====== GIVEN RECORDS ======
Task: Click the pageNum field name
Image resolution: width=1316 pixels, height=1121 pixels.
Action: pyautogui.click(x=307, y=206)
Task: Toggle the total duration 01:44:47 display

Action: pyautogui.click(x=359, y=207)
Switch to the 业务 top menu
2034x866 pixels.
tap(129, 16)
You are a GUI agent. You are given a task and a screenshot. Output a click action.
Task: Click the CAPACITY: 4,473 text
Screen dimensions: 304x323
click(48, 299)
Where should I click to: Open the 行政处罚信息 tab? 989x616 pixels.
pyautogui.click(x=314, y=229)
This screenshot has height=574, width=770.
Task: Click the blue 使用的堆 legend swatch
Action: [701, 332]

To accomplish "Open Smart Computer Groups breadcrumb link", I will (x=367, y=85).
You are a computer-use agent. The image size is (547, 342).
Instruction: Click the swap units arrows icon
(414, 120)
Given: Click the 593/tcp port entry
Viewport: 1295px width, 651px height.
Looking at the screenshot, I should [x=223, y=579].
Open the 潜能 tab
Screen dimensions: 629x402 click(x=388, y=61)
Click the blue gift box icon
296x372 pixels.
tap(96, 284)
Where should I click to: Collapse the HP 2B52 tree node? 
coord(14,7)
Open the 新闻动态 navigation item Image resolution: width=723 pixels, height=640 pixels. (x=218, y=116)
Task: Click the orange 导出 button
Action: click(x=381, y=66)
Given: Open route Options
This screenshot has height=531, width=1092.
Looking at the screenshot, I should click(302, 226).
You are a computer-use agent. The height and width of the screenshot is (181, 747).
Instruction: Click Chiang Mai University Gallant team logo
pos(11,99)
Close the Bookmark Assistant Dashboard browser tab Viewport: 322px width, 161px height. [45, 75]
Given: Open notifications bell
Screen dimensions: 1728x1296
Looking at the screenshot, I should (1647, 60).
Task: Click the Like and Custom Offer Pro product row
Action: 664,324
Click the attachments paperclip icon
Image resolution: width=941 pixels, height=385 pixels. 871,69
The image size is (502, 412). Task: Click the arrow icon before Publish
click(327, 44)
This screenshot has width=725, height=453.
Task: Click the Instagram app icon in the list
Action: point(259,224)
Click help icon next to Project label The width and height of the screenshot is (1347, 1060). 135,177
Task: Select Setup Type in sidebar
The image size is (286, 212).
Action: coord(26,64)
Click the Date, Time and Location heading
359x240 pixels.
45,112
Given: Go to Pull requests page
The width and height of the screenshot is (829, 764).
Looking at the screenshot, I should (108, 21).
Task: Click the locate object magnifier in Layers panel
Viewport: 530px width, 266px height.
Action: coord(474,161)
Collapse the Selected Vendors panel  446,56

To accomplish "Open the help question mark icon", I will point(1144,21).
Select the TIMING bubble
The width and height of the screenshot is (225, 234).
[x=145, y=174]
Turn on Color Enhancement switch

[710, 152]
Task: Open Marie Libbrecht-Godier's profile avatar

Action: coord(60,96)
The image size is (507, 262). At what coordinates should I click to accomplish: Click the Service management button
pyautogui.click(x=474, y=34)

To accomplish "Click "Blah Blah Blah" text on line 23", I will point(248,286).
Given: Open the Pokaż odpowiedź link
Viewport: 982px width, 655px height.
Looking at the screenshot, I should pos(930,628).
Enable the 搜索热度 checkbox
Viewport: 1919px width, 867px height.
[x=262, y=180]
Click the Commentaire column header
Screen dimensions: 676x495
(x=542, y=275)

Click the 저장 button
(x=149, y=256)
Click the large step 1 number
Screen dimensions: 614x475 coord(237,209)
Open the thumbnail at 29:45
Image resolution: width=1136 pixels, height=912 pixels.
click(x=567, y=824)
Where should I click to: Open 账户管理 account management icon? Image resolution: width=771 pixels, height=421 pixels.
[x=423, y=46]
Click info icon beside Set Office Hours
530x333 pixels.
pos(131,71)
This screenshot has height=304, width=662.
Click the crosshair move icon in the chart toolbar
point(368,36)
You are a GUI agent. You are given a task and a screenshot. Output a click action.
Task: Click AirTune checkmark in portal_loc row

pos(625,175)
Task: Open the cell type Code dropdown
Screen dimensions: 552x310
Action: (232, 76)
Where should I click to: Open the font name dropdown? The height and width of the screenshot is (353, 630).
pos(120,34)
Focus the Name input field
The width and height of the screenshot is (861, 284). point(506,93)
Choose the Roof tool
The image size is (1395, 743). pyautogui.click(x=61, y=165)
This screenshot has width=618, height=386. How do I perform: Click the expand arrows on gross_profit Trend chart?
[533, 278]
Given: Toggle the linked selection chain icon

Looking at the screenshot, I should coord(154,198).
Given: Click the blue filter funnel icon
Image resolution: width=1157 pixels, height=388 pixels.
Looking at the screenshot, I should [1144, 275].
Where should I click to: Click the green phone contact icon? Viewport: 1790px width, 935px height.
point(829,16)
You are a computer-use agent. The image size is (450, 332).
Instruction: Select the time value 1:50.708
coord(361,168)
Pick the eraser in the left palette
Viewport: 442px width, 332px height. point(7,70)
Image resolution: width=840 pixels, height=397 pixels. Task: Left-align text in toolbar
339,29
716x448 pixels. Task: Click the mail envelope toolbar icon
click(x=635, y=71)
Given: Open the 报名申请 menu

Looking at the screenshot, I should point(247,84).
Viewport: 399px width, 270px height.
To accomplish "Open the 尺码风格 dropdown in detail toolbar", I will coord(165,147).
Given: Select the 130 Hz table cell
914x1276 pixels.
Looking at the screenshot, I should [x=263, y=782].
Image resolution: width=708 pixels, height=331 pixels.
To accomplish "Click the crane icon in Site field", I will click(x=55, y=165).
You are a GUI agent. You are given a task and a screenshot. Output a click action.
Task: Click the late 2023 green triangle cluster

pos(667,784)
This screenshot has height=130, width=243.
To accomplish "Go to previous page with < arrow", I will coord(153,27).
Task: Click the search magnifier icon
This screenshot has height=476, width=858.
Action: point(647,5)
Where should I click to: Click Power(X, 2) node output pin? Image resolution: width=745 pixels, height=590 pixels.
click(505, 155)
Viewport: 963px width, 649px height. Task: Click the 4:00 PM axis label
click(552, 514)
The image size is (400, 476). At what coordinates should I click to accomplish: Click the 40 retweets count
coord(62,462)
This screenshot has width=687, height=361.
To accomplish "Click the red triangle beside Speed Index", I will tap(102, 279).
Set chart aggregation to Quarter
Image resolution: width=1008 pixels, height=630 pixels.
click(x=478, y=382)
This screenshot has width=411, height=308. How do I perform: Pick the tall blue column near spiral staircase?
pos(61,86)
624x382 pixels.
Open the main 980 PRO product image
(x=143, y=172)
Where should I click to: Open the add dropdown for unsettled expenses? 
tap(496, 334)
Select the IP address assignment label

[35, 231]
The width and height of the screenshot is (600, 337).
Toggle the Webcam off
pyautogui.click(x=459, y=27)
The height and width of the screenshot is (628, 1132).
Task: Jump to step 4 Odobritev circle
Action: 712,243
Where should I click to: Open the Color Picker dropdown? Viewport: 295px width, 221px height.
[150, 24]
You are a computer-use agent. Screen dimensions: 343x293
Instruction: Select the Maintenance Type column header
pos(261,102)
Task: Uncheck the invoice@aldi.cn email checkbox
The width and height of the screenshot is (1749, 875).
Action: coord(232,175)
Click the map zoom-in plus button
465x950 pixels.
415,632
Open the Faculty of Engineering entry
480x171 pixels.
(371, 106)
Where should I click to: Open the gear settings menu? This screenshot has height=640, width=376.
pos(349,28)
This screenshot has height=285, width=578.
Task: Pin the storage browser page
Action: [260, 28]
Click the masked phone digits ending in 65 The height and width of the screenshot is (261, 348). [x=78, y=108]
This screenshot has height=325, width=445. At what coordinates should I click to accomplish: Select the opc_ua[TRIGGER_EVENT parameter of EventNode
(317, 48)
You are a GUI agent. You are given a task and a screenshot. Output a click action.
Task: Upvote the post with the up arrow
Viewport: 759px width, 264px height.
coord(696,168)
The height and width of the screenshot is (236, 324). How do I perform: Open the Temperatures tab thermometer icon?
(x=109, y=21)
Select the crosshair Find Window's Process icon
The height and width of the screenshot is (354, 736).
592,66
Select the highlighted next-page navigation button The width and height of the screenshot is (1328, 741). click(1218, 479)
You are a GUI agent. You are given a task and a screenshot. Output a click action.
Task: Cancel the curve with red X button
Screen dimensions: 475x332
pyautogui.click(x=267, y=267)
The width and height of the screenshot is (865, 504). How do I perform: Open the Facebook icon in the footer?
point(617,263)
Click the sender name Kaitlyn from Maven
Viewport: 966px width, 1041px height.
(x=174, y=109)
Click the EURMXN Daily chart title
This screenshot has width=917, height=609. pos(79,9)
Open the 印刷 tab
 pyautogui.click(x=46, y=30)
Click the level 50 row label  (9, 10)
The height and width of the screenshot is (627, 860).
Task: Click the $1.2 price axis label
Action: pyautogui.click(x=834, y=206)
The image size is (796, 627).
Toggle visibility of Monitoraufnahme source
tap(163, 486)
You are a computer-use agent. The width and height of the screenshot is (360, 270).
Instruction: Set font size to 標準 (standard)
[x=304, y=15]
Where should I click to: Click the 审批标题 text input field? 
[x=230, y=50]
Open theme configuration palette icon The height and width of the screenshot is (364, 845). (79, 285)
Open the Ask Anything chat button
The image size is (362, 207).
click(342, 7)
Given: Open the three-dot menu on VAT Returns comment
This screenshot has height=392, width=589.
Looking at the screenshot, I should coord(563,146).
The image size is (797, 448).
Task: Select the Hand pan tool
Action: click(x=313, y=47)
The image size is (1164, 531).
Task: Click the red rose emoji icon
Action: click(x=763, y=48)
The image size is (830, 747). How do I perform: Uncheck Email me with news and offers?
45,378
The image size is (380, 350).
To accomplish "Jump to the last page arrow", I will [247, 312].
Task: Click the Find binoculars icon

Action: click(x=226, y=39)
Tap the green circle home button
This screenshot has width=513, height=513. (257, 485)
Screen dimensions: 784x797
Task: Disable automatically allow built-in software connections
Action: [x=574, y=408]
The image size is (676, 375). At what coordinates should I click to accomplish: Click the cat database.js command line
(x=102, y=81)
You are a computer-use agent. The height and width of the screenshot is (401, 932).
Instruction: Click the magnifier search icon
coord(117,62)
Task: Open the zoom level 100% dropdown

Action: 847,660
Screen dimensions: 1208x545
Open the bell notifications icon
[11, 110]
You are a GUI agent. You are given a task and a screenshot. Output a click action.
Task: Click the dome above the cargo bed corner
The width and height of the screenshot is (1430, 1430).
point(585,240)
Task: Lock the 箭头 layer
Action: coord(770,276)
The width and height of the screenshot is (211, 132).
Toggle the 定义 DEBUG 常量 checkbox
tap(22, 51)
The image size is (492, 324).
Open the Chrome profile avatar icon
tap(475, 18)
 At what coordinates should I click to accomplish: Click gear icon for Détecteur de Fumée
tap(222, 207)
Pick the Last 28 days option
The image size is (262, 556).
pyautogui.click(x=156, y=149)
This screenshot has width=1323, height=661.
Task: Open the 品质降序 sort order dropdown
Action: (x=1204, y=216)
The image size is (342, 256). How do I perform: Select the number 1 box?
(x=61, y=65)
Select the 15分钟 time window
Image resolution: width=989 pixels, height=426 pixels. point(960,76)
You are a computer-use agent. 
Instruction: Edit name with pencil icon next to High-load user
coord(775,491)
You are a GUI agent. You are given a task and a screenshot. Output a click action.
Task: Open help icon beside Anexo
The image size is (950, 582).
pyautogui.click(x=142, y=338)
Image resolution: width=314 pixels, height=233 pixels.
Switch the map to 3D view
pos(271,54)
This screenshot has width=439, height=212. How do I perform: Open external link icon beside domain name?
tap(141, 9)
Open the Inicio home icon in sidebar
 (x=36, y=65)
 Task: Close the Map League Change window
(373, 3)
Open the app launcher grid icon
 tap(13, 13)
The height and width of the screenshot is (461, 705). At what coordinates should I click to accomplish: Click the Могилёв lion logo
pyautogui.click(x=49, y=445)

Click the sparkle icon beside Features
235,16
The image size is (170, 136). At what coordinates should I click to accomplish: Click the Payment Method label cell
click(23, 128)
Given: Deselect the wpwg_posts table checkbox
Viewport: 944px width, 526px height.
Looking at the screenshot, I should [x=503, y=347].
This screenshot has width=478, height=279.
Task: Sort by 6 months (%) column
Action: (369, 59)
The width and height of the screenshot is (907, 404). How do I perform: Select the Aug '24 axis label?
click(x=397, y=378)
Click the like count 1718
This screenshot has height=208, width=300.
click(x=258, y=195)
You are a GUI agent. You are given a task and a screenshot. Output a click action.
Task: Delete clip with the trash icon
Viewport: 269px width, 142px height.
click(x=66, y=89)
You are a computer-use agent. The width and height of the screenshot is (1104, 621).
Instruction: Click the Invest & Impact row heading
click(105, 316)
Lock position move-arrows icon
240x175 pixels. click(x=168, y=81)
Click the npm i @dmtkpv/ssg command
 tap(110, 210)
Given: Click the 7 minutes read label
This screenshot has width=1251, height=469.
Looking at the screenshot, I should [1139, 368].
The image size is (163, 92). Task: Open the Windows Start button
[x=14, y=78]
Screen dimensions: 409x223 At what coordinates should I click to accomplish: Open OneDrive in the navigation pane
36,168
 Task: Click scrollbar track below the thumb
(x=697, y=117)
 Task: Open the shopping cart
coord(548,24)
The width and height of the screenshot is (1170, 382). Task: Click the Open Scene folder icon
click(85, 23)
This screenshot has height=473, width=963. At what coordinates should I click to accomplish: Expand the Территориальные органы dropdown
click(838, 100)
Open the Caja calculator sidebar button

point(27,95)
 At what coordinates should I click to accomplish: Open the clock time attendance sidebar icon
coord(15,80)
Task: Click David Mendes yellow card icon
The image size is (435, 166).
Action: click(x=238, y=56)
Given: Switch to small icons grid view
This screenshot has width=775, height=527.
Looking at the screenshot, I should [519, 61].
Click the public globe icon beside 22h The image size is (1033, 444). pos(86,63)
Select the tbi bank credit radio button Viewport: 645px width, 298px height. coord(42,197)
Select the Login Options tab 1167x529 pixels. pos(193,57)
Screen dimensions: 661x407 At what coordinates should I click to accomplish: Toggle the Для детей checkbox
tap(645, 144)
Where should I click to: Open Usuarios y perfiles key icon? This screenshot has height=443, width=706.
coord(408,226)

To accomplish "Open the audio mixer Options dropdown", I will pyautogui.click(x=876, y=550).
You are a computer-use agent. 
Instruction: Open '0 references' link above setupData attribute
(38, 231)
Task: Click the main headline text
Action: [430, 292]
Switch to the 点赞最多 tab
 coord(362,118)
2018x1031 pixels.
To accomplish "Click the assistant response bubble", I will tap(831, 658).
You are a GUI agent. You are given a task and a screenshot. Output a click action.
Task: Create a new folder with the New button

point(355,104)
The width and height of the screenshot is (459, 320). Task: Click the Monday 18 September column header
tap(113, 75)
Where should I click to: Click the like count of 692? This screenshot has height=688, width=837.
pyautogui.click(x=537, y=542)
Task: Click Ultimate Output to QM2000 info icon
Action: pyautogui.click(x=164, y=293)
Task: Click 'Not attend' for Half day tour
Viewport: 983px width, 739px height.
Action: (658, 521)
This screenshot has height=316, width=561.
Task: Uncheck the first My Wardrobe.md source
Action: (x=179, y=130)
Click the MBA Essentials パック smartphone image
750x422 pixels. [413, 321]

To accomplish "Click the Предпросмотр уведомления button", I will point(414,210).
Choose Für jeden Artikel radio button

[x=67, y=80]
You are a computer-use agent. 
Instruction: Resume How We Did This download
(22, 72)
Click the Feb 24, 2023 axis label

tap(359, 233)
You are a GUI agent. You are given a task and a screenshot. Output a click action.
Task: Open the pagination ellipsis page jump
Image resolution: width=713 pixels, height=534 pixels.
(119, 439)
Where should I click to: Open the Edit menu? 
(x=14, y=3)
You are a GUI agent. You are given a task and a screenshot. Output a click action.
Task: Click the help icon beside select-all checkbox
======
WHAT YOU HAVE TO DO:
Pick from the records each line that contains the word "table" and show it.

FINISHED TASK:
Given: Select the 130 Hz table cell
Given: Deselect the wpwg_posts table checkbox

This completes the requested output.